I understand that these sayings are meant to describe that the idea of “going on a diet” often ends in failure, and that focusing on long-term sustainable habits is a more effective approach to maintaining a healthy body composition than short-term restriction.
Obviously, context matters, and I wouldn’t necessarily apply the previous statement to physique competitors or athletes in weight-based sports heading into a competition.
In that context, yeah, there’s a pretty strong argument for temporary restriction to push the limits of body composition.
However, for most of us who just look to be lean, strong, and healthy for the long run, I tend to agree that focusing on sustainable change is likely a more effective approach than any effort intended to be for the short term.
You might be curious why, if I don’t necessarily disagree with the intent of these statements, I am somewhat picking on them.
Because they’re forms of turning a blind eye to the fact that what we eat matters.
They discourage many people from making changes to the way they eat out of fear of the word “diet”.
Ignoring a problem doesn’t make it go away.
One of the reasons that these phrases have become so popular is because the word “diet” has (rightfully so) come to represent horrible things.

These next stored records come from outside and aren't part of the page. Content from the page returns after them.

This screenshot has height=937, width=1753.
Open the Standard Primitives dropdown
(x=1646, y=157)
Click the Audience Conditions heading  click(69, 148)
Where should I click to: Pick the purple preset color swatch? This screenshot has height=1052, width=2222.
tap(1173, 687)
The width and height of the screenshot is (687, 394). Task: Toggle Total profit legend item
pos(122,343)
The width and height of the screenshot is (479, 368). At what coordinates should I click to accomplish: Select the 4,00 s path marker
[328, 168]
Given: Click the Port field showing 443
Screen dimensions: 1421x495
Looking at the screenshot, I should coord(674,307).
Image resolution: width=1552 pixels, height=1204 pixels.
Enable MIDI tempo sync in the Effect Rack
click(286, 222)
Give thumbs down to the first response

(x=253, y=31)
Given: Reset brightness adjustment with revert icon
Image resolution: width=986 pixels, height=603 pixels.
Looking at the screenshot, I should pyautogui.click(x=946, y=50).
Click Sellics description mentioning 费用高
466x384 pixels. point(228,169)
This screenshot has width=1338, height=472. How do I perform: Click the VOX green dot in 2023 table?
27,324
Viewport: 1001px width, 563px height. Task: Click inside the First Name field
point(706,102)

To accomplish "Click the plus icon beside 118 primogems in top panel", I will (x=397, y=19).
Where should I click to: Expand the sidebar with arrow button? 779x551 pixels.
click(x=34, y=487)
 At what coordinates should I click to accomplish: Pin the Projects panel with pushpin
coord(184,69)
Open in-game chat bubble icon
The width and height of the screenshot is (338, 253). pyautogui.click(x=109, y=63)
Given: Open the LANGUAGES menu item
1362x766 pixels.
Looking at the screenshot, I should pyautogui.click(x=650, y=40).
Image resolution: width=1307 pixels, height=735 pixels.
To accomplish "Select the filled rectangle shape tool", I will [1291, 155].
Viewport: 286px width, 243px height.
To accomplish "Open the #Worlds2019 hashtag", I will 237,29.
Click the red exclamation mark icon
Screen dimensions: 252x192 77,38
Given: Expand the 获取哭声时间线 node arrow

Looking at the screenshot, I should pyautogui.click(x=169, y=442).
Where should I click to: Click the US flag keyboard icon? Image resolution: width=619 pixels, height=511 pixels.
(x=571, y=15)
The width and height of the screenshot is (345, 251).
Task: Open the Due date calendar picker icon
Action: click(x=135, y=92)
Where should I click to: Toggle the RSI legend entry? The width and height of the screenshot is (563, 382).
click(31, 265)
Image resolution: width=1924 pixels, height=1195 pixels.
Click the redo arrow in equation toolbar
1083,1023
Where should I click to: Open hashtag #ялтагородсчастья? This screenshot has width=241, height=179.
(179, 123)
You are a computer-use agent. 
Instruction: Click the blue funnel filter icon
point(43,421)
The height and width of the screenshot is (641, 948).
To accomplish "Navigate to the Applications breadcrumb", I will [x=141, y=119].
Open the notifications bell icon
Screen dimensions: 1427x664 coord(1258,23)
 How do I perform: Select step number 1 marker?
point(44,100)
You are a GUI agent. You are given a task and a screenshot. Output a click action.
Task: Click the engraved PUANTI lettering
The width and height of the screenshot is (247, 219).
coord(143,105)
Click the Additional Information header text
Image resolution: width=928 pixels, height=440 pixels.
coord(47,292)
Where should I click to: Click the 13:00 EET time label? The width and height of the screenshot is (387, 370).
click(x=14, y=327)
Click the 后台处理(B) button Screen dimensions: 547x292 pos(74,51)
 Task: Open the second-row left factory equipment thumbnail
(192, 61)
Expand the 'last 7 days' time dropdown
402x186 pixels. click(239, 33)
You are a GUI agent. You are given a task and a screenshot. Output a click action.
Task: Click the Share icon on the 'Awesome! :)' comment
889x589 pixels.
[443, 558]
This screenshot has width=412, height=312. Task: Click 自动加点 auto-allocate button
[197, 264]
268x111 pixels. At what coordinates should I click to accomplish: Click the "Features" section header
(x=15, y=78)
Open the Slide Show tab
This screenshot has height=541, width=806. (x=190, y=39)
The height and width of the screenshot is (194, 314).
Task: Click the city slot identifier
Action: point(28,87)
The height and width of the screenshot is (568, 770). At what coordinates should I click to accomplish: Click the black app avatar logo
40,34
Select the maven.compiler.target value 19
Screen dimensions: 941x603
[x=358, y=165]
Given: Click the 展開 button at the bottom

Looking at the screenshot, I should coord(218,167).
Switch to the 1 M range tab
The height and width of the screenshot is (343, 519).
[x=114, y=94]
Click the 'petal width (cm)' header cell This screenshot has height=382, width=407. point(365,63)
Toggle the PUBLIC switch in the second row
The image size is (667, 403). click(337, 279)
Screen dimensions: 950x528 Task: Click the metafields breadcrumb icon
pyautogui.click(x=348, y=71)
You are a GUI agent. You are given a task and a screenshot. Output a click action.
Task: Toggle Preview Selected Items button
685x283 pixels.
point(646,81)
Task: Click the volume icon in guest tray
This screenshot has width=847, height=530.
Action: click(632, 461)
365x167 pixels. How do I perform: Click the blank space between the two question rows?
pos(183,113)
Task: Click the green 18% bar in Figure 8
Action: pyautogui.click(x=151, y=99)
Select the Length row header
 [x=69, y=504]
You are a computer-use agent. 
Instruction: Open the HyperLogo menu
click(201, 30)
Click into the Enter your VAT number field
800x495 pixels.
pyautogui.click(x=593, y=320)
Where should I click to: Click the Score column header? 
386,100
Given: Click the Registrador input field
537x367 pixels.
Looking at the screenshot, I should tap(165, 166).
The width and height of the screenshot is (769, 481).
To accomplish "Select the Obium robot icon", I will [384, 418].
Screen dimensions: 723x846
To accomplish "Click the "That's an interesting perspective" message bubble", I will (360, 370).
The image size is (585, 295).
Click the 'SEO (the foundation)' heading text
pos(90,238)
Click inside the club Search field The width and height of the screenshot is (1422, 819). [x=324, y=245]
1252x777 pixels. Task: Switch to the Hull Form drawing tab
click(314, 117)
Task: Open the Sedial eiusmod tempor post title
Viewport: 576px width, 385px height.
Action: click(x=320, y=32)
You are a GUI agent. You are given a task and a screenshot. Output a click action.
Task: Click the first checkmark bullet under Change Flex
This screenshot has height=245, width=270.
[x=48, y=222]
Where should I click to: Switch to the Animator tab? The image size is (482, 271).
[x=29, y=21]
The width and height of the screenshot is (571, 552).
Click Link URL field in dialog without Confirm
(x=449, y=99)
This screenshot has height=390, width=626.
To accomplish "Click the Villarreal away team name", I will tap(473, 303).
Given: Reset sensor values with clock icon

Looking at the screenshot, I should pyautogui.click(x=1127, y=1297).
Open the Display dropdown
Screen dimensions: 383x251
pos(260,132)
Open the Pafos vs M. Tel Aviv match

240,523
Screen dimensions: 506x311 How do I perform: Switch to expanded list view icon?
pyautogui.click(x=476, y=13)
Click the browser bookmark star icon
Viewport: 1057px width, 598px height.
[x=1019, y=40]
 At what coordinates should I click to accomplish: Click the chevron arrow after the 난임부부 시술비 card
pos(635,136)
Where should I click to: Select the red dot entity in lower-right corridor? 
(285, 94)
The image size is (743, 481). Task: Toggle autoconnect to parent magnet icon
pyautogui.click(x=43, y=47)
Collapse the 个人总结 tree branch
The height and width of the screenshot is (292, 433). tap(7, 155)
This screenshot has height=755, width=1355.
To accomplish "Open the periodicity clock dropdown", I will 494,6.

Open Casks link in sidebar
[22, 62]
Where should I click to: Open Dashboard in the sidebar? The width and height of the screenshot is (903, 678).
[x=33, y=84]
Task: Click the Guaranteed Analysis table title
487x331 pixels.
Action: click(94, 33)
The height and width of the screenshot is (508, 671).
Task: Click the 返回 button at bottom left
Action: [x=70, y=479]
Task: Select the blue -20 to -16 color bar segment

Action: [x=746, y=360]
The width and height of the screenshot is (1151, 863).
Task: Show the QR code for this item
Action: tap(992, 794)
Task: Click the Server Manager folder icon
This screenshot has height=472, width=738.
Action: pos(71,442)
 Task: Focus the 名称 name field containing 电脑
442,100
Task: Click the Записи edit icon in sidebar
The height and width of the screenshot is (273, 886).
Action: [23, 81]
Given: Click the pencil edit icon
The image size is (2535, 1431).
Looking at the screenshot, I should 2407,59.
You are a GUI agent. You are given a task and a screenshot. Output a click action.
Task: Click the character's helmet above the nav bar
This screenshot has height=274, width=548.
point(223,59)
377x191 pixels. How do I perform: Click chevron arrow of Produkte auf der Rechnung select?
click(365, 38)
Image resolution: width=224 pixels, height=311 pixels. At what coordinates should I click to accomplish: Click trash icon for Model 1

It’s come to represent shame.
It’s come to represent guilt.
It’s come to represent unworthiness.
It’s come to represent inadequacy.
It’s come to represent fear.
It’s come to represent embarrassment.
It’s come to represent frustration.
It’s come to represent failure.
This word, “diet”, has come to mean so many terrible things to so many people, and it’s a damned shame because our diets can be beautiful.
Our diets — the foods we eat — are potentially our most intimate way to connect to and communicate with our world.
We benefit from the lives of plants and animals that take raw materials from the earth, oxygen from the air, and sunlight, and processed them into protein, carbohydrates, fats, vitamins, minerals, cofactors, enzymes, and phytonutrients that have the power to help us shape magnificent, strong, healthy, able bodies that we then use to pursue our dreams and passions.
Sure, our diets have the potential to do the opposite — they can make us sick, out of shape, tired, and miserable.
But it doesn’t have to be this way.
The question is, “how?”
How do we go about accepting the importance of our food choices without spiraling into the destructive pattern of going “on a diet”?
We de-stigmatize the word “diet”.
First, we recognize that, while we don’t have to “go on a diet”, we will always “have a diet”, and the food that we put into our mouths matters — big time — in terms of how we look and feel.
We are literally what we eat.
Second, we recognize that some it’s okay to make changes to what we eat, and choose to eat or not to eat certain foods, if we do so with the right mindset and intentions.
Now, if your sole purpose is just to maintain a certain weight, then you might be able to get away with an approach like eating “everything in moderation” or a form of flexible dieting.
If you’re good enough at not being triggered by certain foods to eat more than you need, more power to you — you do you.
Seriously, this is legitimate approach that works well for a lot of people.
However, many of us can’t eat “just one”.
Many of us find that we look, feel, and perform our best when we focus on eating certain foods based on various qualities.
After all, structured “diets” can provide a framework — a starting point — for figuring out how different ways of eating might affect our health and body composition.
Additionally, if your goals extend beyond just weight, and into experiencing optimal health, there are plenty of foods that can be problematic, and many folks feel better avoiding them.
Many of us suffer serious health effects if we eat certain things, even in “moderation”.
You can name pretty much any food out there, and I guarantee that there’s somebody who is allergic, intolerant, or sensitive in some other way to that food.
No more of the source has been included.